Sometimes the Nazgul are said to have been kings, but is there any passage from Tolkien that declares that each and every one of them used to be kings (before turning into wraiths)? Sometimes they are said to have been warriors, sorcerors, and kings, implying that some were not kings. At any rate, at least three of the Nazgul would not have been kings before turning into wraiths, since they were Numenoreans, and the deaths of the kings of Numenor are well-documented.

Also, is the Witch-King really very likely to have been one of the Numenorean Nazgul? Numenoreans are of course the "greatest" race, but we know that the second greatest Nazgul, Khamul, was an Easterling, and this means that at least two Numenorean Nazgul were ranked behind an Easterling Nazgul. Hence it seems entirely possible for the Lord of the Nazgul to have come from some other background than Numenor. In addition, while the title "Witch-King of Angmar" certainly refers to his kingship of Angmar (as a wraith), the fact that he feels comfortable with claiming kingship, and that he wears a crown in the Battle of the Pelennor Fields, make it seem like he might have been a king before turning into a wraith as well. And if he had been a king, then he could not have come from Numenor.
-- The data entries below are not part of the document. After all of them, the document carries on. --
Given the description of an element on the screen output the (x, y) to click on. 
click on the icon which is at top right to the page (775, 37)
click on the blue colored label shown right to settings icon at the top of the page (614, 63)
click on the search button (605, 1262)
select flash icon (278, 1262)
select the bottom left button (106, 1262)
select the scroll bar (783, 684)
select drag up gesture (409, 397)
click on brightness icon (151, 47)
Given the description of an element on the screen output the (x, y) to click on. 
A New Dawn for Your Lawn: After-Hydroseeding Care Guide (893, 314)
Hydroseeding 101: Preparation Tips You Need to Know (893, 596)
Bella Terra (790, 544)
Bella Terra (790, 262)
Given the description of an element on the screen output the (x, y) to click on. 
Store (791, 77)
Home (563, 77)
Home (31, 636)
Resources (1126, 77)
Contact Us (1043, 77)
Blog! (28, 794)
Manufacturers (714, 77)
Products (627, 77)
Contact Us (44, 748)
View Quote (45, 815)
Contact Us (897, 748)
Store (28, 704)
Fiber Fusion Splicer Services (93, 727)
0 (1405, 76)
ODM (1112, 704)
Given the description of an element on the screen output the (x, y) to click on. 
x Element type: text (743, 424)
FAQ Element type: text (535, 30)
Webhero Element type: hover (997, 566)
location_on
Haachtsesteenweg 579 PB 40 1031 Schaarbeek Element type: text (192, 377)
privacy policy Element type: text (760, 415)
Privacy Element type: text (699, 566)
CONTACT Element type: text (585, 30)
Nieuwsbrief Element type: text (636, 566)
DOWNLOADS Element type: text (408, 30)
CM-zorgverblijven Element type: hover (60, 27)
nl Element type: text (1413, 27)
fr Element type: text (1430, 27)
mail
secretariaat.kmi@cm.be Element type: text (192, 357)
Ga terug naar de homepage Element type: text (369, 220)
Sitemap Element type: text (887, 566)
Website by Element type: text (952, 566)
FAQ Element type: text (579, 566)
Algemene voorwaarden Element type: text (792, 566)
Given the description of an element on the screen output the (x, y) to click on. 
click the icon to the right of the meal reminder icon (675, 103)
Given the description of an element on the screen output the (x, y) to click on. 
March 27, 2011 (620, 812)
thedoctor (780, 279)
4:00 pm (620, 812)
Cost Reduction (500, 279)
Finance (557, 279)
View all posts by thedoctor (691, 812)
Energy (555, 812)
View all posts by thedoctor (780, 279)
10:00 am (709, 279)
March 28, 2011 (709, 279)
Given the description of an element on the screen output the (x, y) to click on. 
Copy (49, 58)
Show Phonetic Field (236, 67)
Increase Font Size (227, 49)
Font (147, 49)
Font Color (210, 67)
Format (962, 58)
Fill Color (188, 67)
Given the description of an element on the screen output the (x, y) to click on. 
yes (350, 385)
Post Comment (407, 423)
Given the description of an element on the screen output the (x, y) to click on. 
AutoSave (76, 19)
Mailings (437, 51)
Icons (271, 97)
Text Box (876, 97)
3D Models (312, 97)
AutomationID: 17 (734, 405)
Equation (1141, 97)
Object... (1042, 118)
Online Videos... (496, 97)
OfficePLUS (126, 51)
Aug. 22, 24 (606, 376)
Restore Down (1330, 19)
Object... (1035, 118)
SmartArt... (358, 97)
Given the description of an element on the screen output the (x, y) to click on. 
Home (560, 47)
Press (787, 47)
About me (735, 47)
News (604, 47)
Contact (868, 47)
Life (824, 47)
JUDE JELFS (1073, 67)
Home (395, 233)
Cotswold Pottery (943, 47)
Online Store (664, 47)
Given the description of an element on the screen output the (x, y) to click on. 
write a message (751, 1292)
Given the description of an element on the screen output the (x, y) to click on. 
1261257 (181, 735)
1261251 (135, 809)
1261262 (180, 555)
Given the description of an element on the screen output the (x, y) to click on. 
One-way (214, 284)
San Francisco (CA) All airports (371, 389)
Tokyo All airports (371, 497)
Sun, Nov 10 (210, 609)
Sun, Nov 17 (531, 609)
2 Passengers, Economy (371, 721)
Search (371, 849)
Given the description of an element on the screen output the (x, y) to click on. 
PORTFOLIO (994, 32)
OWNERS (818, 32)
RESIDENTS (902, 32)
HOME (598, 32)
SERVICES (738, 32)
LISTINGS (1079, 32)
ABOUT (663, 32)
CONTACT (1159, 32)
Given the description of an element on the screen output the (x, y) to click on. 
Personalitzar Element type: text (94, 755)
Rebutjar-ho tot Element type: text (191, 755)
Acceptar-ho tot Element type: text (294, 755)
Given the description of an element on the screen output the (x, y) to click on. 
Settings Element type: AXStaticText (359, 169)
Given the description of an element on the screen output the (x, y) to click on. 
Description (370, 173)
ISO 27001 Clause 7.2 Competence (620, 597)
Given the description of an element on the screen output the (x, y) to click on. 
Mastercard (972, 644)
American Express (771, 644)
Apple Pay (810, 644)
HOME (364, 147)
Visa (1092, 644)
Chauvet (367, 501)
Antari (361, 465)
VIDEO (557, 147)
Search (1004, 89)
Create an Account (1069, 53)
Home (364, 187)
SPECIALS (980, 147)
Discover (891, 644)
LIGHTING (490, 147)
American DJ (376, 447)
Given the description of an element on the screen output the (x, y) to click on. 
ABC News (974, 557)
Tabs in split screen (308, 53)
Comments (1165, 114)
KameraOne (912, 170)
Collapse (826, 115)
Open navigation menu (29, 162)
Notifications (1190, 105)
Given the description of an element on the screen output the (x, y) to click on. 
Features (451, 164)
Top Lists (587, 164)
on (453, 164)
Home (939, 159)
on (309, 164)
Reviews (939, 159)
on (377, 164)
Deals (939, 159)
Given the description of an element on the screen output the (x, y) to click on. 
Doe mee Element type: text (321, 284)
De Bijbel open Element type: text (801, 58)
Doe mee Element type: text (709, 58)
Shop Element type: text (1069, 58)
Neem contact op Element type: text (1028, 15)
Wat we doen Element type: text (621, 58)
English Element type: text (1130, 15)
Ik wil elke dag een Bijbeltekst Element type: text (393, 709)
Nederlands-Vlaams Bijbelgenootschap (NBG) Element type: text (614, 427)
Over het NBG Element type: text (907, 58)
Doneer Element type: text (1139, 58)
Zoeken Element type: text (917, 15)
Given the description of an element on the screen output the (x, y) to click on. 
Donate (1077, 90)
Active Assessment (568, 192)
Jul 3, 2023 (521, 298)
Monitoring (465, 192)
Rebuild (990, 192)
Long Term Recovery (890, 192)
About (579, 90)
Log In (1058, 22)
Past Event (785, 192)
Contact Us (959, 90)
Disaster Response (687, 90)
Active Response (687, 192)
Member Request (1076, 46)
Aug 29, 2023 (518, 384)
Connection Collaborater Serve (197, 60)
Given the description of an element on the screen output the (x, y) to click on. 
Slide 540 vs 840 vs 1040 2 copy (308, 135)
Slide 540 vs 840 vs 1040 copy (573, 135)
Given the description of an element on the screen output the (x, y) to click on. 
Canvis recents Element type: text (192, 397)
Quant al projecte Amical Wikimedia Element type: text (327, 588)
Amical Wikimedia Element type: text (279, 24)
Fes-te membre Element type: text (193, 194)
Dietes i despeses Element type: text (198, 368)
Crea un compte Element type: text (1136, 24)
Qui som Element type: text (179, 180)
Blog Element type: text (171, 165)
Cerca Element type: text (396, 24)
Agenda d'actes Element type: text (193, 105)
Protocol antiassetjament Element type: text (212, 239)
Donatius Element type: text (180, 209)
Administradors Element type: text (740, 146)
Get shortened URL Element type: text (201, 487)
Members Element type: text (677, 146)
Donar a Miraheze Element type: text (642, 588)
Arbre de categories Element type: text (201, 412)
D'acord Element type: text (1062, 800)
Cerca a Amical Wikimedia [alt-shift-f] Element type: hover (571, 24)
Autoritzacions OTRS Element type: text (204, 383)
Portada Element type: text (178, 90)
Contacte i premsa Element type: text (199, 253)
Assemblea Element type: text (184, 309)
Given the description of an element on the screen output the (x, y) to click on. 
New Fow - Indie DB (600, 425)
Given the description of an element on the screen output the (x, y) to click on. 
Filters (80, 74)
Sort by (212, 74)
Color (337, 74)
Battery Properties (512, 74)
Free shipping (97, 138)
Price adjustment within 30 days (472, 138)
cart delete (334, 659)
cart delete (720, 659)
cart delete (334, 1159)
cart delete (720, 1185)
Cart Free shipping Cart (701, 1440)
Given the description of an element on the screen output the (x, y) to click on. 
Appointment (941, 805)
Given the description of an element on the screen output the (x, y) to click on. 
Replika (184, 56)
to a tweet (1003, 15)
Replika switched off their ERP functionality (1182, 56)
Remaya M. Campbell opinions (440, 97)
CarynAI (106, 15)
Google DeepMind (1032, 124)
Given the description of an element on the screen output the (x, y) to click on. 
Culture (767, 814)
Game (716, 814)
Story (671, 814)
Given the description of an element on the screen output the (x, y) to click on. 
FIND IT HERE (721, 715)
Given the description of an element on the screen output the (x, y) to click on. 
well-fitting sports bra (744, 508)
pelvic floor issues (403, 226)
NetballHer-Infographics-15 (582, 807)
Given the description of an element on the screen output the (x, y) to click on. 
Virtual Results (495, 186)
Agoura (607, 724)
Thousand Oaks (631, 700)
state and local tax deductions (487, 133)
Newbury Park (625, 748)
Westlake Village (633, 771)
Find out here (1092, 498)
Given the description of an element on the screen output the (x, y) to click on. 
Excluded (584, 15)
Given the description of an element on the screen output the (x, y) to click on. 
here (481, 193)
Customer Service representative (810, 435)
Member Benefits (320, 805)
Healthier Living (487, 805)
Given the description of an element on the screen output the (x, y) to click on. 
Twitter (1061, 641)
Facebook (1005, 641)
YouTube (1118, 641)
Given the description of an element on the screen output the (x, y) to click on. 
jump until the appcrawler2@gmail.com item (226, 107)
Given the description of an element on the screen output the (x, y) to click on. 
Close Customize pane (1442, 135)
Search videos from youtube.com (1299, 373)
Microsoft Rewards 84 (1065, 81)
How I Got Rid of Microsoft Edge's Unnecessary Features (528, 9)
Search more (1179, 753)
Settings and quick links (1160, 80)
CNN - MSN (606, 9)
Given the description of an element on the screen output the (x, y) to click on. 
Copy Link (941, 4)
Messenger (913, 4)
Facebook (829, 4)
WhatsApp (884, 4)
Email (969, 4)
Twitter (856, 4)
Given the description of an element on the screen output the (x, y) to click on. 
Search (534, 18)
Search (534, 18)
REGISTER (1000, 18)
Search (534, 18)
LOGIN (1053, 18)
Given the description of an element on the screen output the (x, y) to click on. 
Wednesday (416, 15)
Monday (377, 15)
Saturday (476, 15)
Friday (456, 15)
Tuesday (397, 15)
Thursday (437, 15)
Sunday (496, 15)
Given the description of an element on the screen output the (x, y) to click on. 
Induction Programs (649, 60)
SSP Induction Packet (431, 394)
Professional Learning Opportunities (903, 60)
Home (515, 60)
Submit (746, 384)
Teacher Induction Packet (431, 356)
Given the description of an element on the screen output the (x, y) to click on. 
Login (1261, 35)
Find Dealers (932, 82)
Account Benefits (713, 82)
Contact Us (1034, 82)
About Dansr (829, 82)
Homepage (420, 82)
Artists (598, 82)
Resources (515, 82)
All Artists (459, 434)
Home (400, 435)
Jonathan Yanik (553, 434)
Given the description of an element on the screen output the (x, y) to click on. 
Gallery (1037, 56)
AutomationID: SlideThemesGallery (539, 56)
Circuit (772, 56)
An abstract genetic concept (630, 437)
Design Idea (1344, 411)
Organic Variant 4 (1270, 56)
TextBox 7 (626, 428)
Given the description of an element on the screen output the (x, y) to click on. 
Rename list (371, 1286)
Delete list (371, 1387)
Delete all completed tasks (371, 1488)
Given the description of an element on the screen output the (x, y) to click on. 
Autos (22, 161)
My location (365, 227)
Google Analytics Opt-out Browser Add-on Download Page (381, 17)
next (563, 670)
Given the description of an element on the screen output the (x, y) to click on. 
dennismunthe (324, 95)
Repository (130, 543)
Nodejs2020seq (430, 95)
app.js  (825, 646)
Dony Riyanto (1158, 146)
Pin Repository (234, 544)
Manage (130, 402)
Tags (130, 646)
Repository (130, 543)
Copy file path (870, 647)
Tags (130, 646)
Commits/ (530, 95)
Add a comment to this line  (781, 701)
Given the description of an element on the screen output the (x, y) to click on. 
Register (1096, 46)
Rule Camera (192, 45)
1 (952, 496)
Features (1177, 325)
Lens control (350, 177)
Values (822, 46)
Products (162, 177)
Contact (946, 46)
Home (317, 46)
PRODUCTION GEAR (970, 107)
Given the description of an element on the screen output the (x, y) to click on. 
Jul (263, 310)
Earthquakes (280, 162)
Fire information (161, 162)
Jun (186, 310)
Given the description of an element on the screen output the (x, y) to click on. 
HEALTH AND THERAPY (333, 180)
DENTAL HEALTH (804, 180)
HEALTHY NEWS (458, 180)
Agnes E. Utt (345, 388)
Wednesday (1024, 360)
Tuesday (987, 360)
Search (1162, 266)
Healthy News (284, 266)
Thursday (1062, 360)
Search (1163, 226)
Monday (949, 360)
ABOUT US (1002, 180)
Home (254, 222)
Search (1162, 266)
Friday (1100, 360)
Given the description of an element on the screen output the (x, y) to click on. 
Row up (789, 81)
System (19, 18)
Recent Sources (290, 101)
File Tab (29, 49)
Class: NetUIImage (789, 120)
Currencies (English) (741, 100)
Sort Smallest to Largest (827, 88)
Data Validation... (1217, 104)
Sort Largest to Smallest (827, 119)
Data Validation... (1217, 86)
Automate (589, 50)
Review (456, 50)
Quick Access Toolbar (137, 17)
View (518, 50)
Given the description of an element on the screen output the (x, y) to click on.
On the other hand, it's also entirely possible that he felt comfortable acting as a king because he had been a mightly lord of Numenor and of the House of Elros, so I guess it's hard to argue either way strongly based on this alone.


----------



## Red Leaf (Nov 7, 2016)

some thread Necromancy (ha! see what i did there...?), but hey...

like the OP i'm interested in the Nazgul as individuals - but my interest goes in a slightly different direction: we know that Sauron gave the nine Rings of Power to Men, however, do we know if Sauron gave them all out at the same time, or did he look for likely candidates over a much greater period of time?

so do we have a time when there was only one or two Nazgul, and then perhaps a few hundred years later there were another handful, and only after perhaps a thousand years were all nine in place?

now, i know that we only know of the two named (ish..) individual Nazgul - Witch King of Angmar and Khamul the Easterling - so the other seven are a bit of a mystery, and i wondered if (assuming the 'trickling theory' of the Nazgul is correct) if it was possible that Earnur, last king of Gondor, lured to Minas Morgul in 2050 TA and presumably tortured and probably murdered, was infact enslaved by Sauron with the use of one of the nine Rings of Power, and this 'forced' to become a Nazgul (presumably playing to the somewhat dark sense of humour of our favourite Lord of Mordor..)?

i realise the timing for this is all a bit tight - Earnur was taking in about 2050 TA, the rings give unatural long life, and presumably Sauron would need some time before he was convinced of the loyalty/dependability of his new servant - but is it potentially a runner?


----------



## ILegolasElda (Nov 8, 2016)

As far as a text from tolkien says I think he atleast gave them out at the same time, but I don't have a quote (I think it even was in lotr). I haven't read much about Nazghul and would be interested in the fact if there lifes are bound to their rings too (like Sauron's).

I think I'll search for the text...


----------



## ILegolasElda (Nov 8, 2016)

Correction : says that he (Sauron) atleast...


----------



## Ingolmin (Nov 16, 2016)

See, the Nazgul were warriors, sorcerors, and kings. Kings does not mean Kings of Gondor, Arnor or Numenor but small kings under the lordship of the Kings of Numenor. And we have no proof that they were of the Line of Elros but we are fully sure they were of the Dunedain and would be far relative of the Kings or the Lords of Andunie. And Khamul was second in no. to Witch King, it was no play of ancestry that made these men servants of Sauron but their great leadership qualities and other things which made Sauron think that if he would conquer such men by giving them rings, they would then work for him.


----------